Dolly Parton et son mari, Carl Dean, étaient mariés — très heureux — depuis quelques mois quand il lui a posé une question. Avait-elle été avec des hommes avant lui, voulait-il savoir ? Parton était choquée. Quelle importance cela avait-il ? Les hommes de son passé n’avaient rien à voir avec leur présent, ou le présent de toute femme. Elle a donc dit la vérité à Dean, parce que c’est ce que fait toujours Parton : dire la vérité, même si cela fait mal.
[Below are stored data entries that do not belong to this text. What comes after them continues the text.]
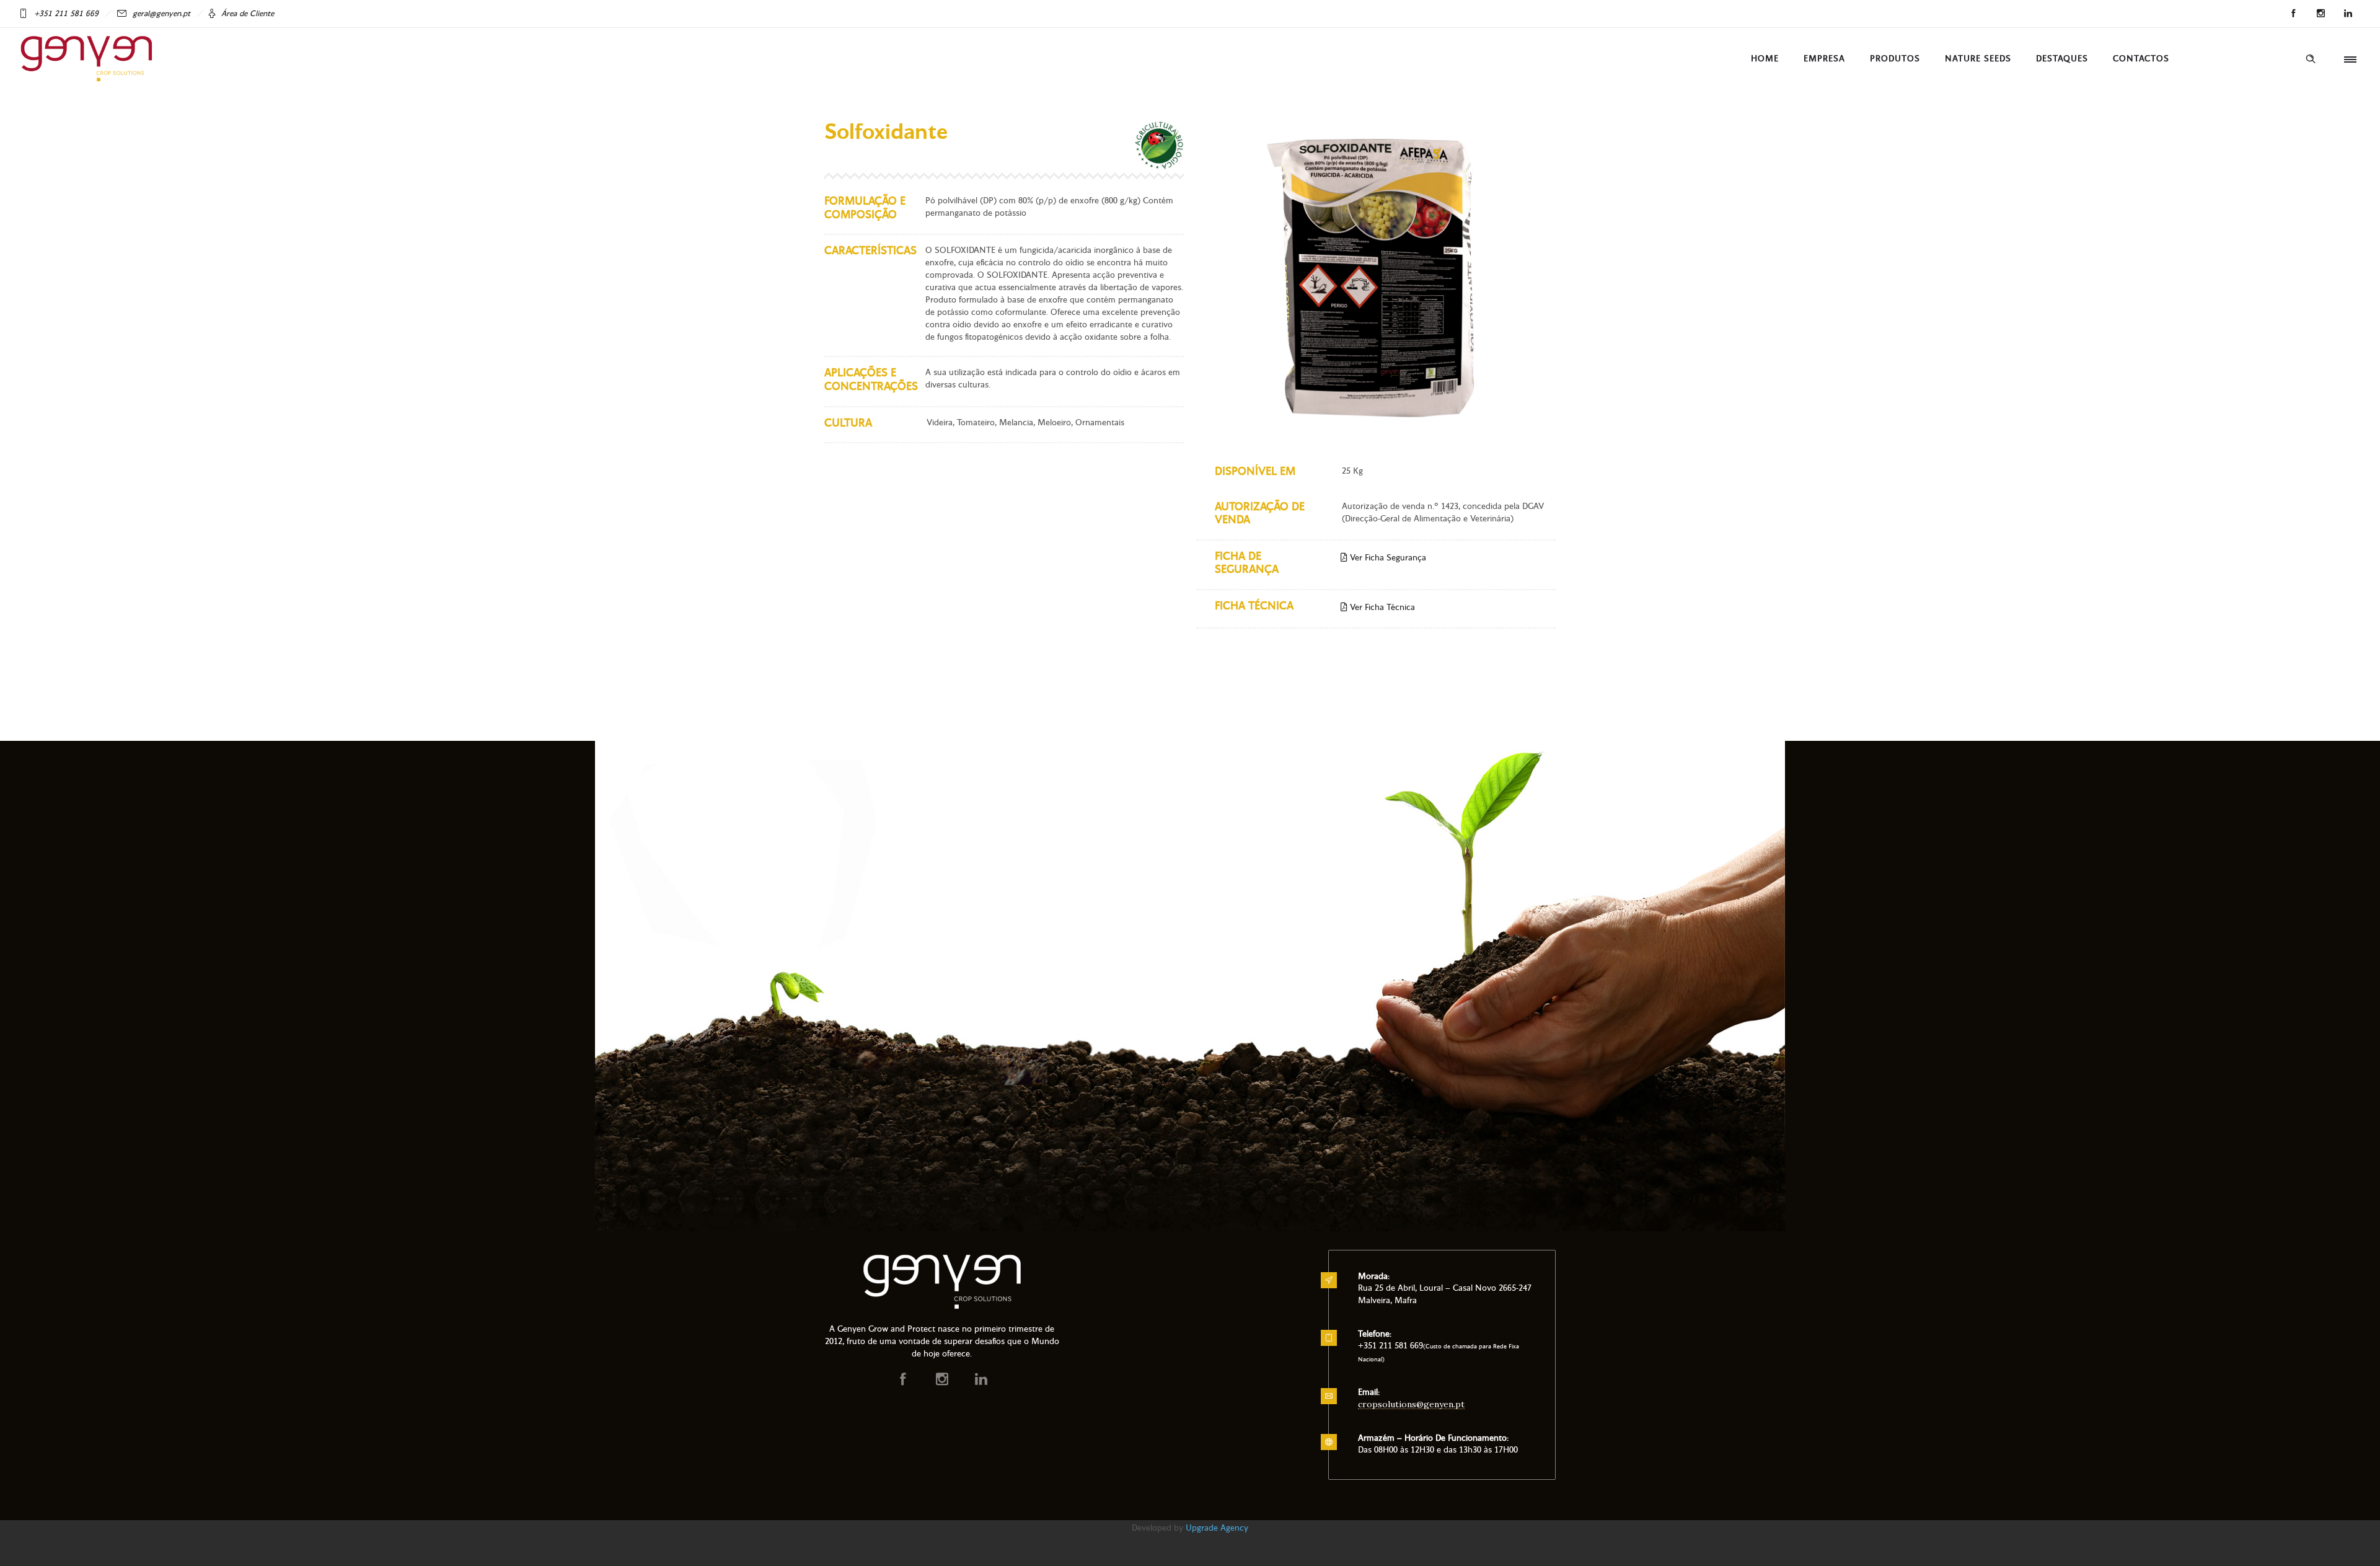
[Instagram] (2320, 13)
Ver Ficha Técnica (1381, 607)
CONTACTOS (2141, 58)
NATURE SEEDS (1978, 58)
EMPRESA (1824, 58)
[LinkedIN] (2347, 13)
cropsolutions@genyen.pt (1411, 1404)
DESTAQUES (2062, 58)
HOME (1765, 58)
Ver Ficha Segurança (1386, 557)
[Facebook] (2293, 13)
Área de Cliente (247, 14)
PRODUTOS (1895, 58)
“Vous voyez, j’avais eu des rapports sexuels avant que nous nous rencontrions, mais je ne l’avais pas mentionné, et il n’avait pas demandé,” a déclaré Parton à Rolling Stone en 2003. “Nous étions mariés depuis huit mois, aussi heureux que nous le pouvions, et tout d’un coup il décide de demander. Je lui ai dit la vérité, et cela lui a brisé le cœur. Il n’a pas pu s’en remettre pendant longtemps. J'ai pensé, 'Eh bien, mon Dieu, quel est le gros problème ?'”
Parton n’a pas cessé de penser à à quel point tout cela semblait injuste, et à propos des doubles standards brutalement évidents que nous appliquions si souvent aux femmes dans les relations, et en dehors. Naturellement, ces pensées ont fini par devenir une chanson : “Just Because I’m a Woman,” la chanson phare de son deuxième album et son premier en tant qu’artiste solo pour RCA Victor. “Oui, j'ai fait mes erreurs / Mais écoutez et comprenez / Mes erreurs ne sont pas pires que les vôtres / Juste parce que je suis une femme,” chantait Parton sur une valse country classique et émotive.
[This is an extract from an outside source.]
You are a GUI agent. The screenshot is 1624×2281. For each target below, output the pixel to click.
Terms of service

Parton ne faisait pas d’excuses, cependant — elle était mélancolique non pour ses aventures, mais pour un monde où les femmes n’étaient pas offertes la même grâce que les hommes autour d'elles. C'était 1968, et la révolution féministe se déroulait autour d'elle. Personne d’autre dans la musique country, sans parler du sud, ne chantait quoi que ce soit de vaguement similaire, avec “The Pill” de Loretta Lynn encore à plusieurs années de sa sortie. Bien que Parton ait rejeté le label de “féministe,” tout comme elle rejetait toute affiliation politique, “Just Because I Am a Woman” a montré que ce n'était pas parce qu'elle n'était pas prête à défendre ce en quoi elle croyait : elle voulait simplement le faire selon ses propres termes, de la manière la plus inclusive possible. De nombreuses stations de radio avaient un problème avec la chanson et refusaient de l’y diffuser, bien qu’elle soit devenue numéro un en Afrique du Sud — une préfiguration de l’étoile internationale qu'elle deviendrait, ses paroles résonnant à travers le monde.
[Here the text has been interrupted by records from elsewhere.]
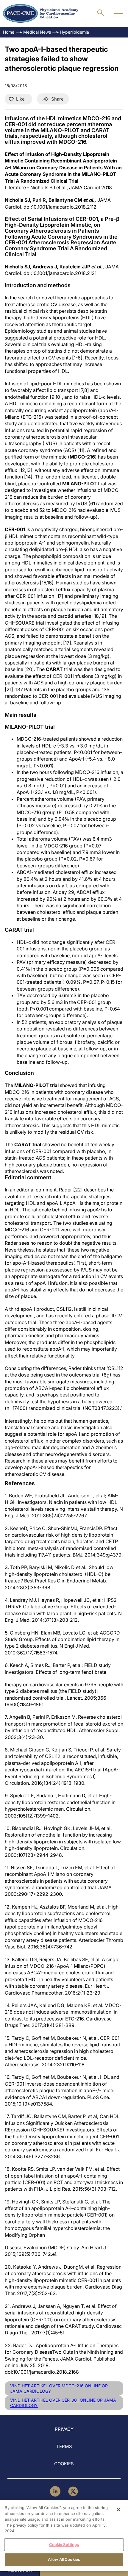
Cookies (64, 2463)
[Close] (118, 2509)
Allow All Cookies (64, 2559)
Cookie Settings (64, 2544)
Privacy (64, 2429)
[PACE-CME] (40, 13)
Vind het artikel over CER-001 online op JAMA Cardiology (63, 2402)
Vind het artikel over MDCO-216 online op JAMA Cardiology (59, 2388)
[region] (64, 2535)
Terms (64, 2446)
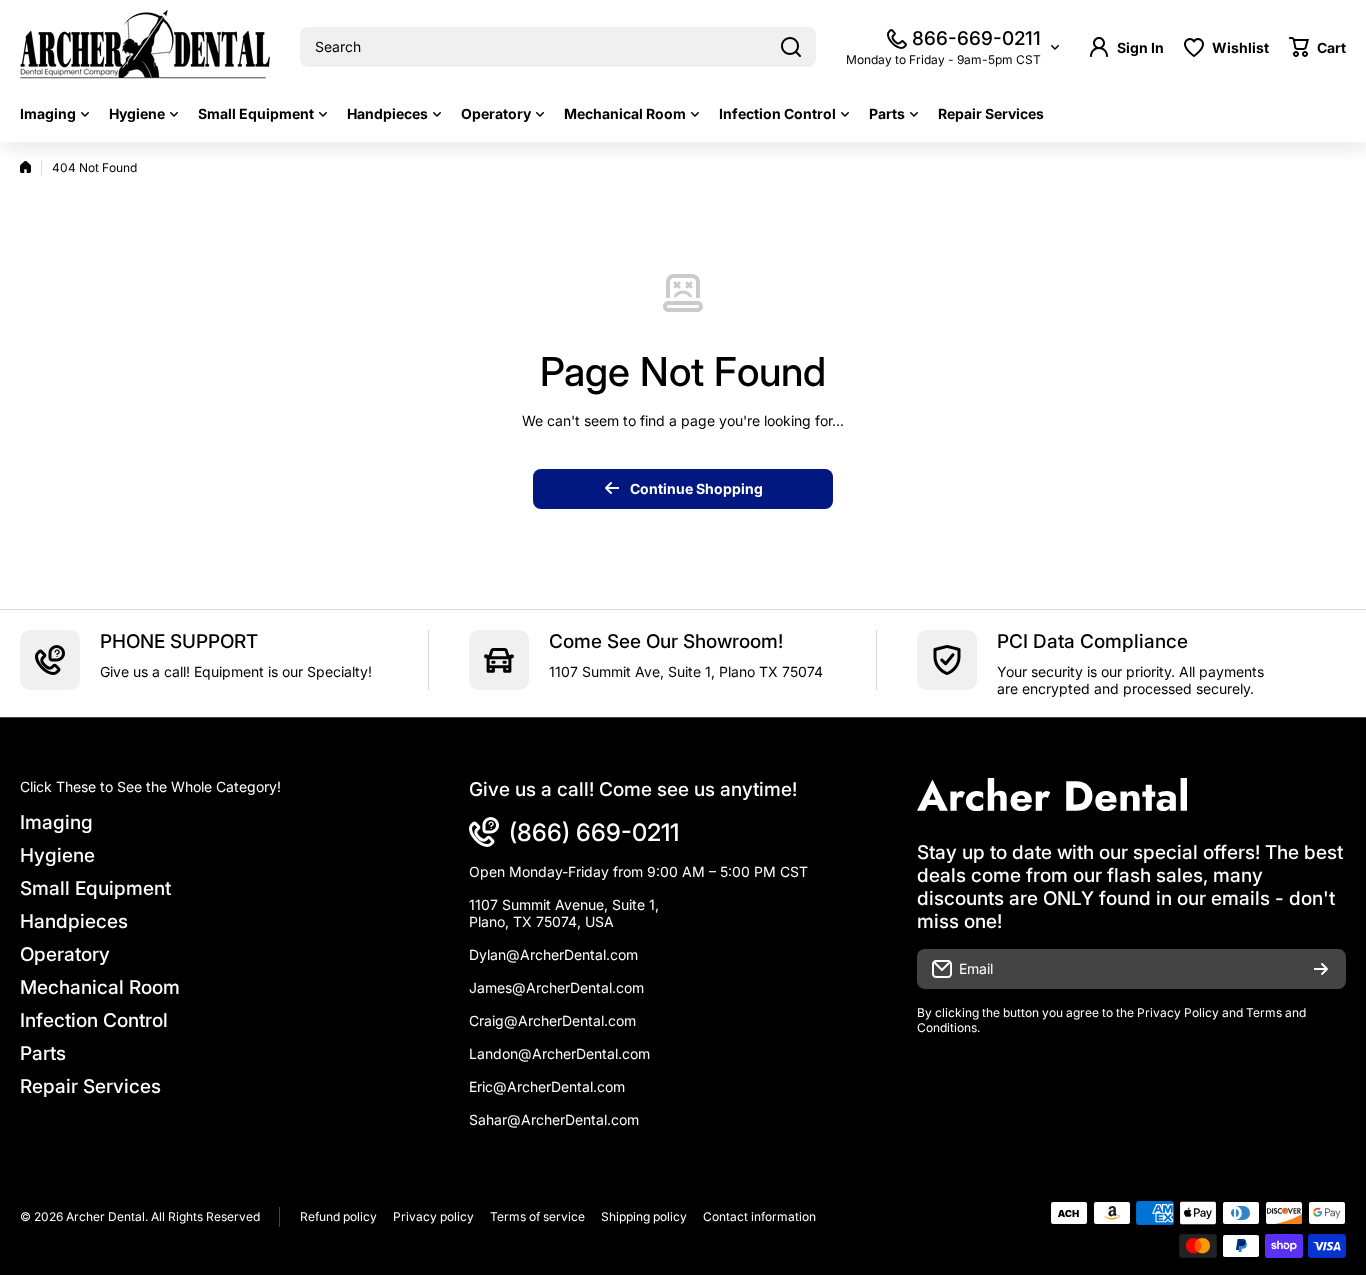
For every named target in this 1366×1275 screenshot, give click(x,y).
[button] (1317, 47)
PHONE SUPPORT (179, 641)
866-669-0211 (976, 38)
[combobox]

Cette chanson phare était le seul single de Just Because I’m a Woman, qui a été enregistré au RCA Studio B à Nashville. Parton venait de remplir son contrat avec Monument et cherchait à s'établir davantage comme artiste solo et auteure tout en agissant simultanément comme la main droite de Porter Wagoner (ou sa “Chanteuse,” comme il le disait). Avec le producteur Bob Ferguson, qui était un collaborateur fréquent et l'architecte du Nashville Sound, Parton a rassemblé quelques chansons principalement écrites par d’autres — “I Wish I Felt This Way At Home” de Harlan Howard et “Love And Learn” de Bill Owens, son oncle parmi elles — qui exprimaient une gamme d'émotions et d'entremêlements romantiques. Mais ce sont ses propres moments écrits, “Just Because I’m a Woman” inclus, qui se démarquaient le plus. “The Bridge,” qui se termine par une femme enceinte et désespérée mettant fin à ses jours, est un morceau déchirant qui explore non seulement un sujet tabou, mais qui fait également appel à sa foi en Dieu. En tant que fille du Tennessee oriental rural, grandissant dans la pauvreté, Parton était intentionnelle dans le choix de narrer des histoires variées issues de son propre parcours : pas seulement les doux et tendres moments de la simplicité campagnarde, mais aussi les luttes et l’angoisse qui les accompagnaient. Parton avait connu le suicide au sein de sa propre famille, et elle n'avait pas peur d'aborder un sujet aussi délicat. Au contraire, elle souhaitait que les gens puissent en parler plus facilement au grand jour.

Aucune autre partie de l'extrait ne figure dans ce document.